AMBER Archive (2008)

Subject: RE: AMBER: Problems compiling Amber with MKL

From: Ross Walker (ross_at_rosswalker.co.uk)
Date: Mon Apr 14 2008 - 16:32:49 CDT


Hi Sasha,
 
 export AMBERHOME=/data/amber9
export MPI_HOME=/data/openmpi

source /opt/intel/cce/10.1.012/bin/iccvars.sh
source /opt/intel/fce/10.1.012/bin/ifortvars.sh

PATH=/opt/intel/cce/10.1.012/bin:$PATH; export PATH
PATH=/opt/intel/fce/10.1.012/bin:$PATH; export PATH

Try checking that MPI_HOME/bin is being picked up at the beginning of your path as well - to make sure that 'which mpif90' and 'which mpirun' return the correct versions.
 
Also try running:
 
mpif90 -show
 
to make sure it returns the correct compiler etc. E.g. here is mine for ifort with mpich2:
 
[14:21][caffeine:0.04][rcw:~]$ mpif90 -show
ifort -g -I/usr/local/mpi/mpich2-1.0.3_ifort9.1.039/include -I/usr/local/mpi/mpich2-1.0.3_ifort9.1.039/include -L/usr/local/mpi/mpich2-1.0.3_ifort9.1.039/lib -lmpichf90 -lmpichf90 -lmpich -lpthread -lrt
 
 
Serial version compiles ok with or without the -static flag, but make test.serial fails:
 
So the serial version links against the MKL libraries okay then? It is just the parallel version below that doesn't?

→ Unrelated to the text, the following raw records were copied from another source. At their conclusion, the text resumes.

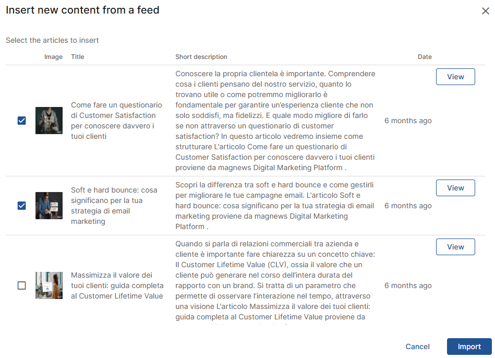Select the Customer Lifetime Value article checkbox
This screenshot has height=358, width=495.
[21, 285]
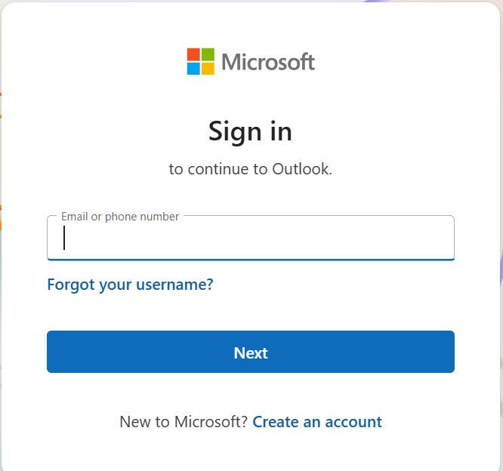Screen dimensions: 503x471
Task: Open the Forgot your username? link
Action: (x=130, y=285)
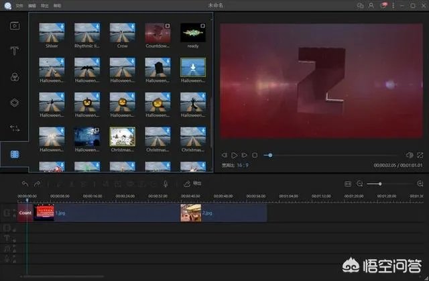The image size is (429, 281).
Task: Open the user account icon in title bar
Action: [371, 5]
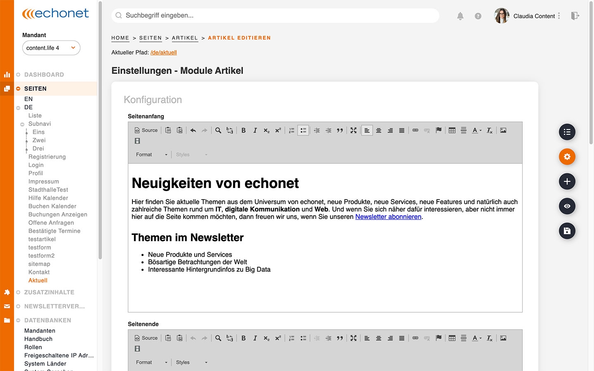Click the round save disk button
The height and width of the screenshot is (371, 594).
(x=567, y=231)
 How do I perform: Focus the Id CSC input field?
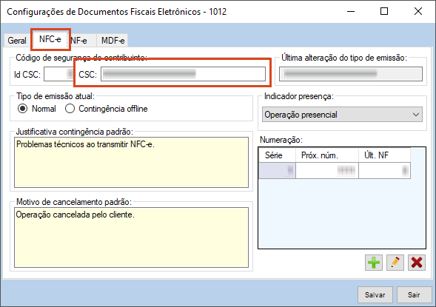pyautogui.click(x=58, y=74)
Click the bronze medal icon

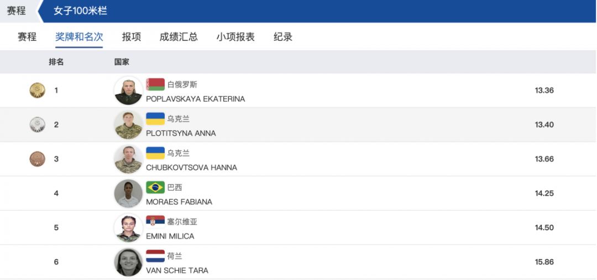point(38,159)

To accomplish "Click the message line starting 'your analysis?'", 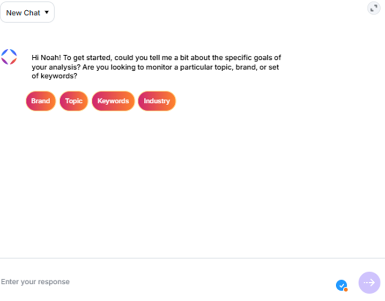I will click(x=155, y=67).
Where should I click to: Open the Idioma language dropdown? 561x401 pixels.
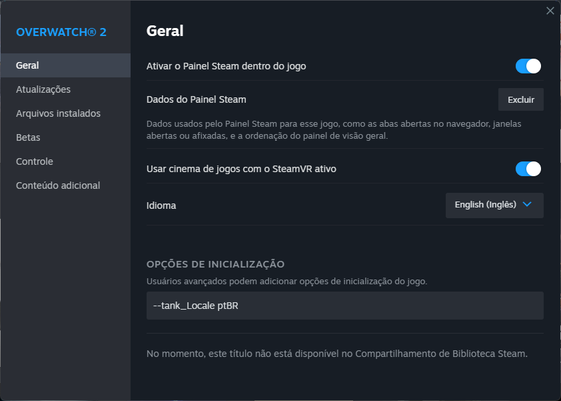pos(494,206)
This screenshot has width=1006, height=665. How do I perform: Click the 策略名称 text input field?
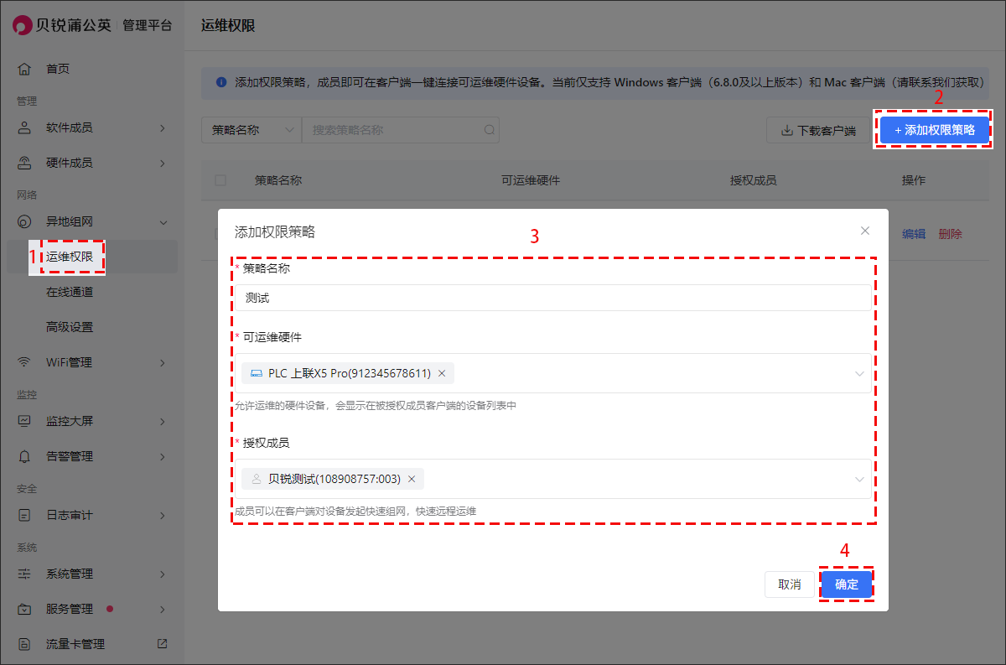click(x=552, y=298)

cd qmmm2/2pk4; ./Run.2pk4_stan
This test not set up for parallel, skipping
 
This is really weird - if you really did make test.serial but it returns that "This test not set up for parallel," then something is wrong here. Make sure the DO_PARALLEL and TESTsander variables are NOT set. Then try things again. My suspicion is that you have DO_PARALLEL set so it is running the serial version of sander through mpi - I.e. running multiple copies of the same code - hence errors opening restrt files etc.
 
Sequence of actions to compile parallel Amber (after patching the source):

[sasha_at_abicluster src]$ ./configure -opteron -openmpi ifort_x86_64
 
Leave out the -opteron - I don't think it does anything with ifort anyway.
 
After this, I edit config.h to replace ifort with mpif90 in FC and LOAD flags. It doesn't compile without it, and it might be useful to have a note about it in the installation instructions.
 
Don't do this... It should be using mpif90 otherwise you will be missing all sorts of library files that are needed. You shouldn't need to edit the config.h file at all. What is the problem when you do 'make parallel' with mpif90 in the config.h file? I assume mpif90 exists in your path and picks up the correct compiler?
 
make parallel creates the executables, but make test.parallel fails with this error:
 
You are linking dynamically here I assume?
 
cd cytosine; ./Run.cytosine
/data/amber9/exe/sander.MPI: error while loading shared libraries: libmkl_lapack.so: cannot open
 
This implies that the environment is someway different on different nodes. Typically this happens in parallel when you set some environment variables on one node but the other node (which is also running part of the mpi code) doesn't inherit these - hence it doesn't know where to look for the mkl libraries. Typically the simplest solution here is to try and compile statically and then you don't need to worry about it.
 
Otherwise you will need to tweak things like the default .profile or .bashrc so that something like 'mpirun -np 4 env' returns you the same thing from all nodes. Normally static linking (if you can do it) avoids this hassle though.
 

The strange thing is that libmkl_lapack.so is located in the directory that was happily noticed by the ./configure script. Same error is thrown when sander.MPI is attempted to run with one of the test cases from the Amber tutorial (which is kind of expected after the test error).
 
        It is very possible that the mpirun command (even if you run everything on the same physical node you are compiling on) is invoking a new shell and not picking up the correct paths. Try editing /etc/bashrc on all nodes so they source the compiler and mkl environment setup scripts on login.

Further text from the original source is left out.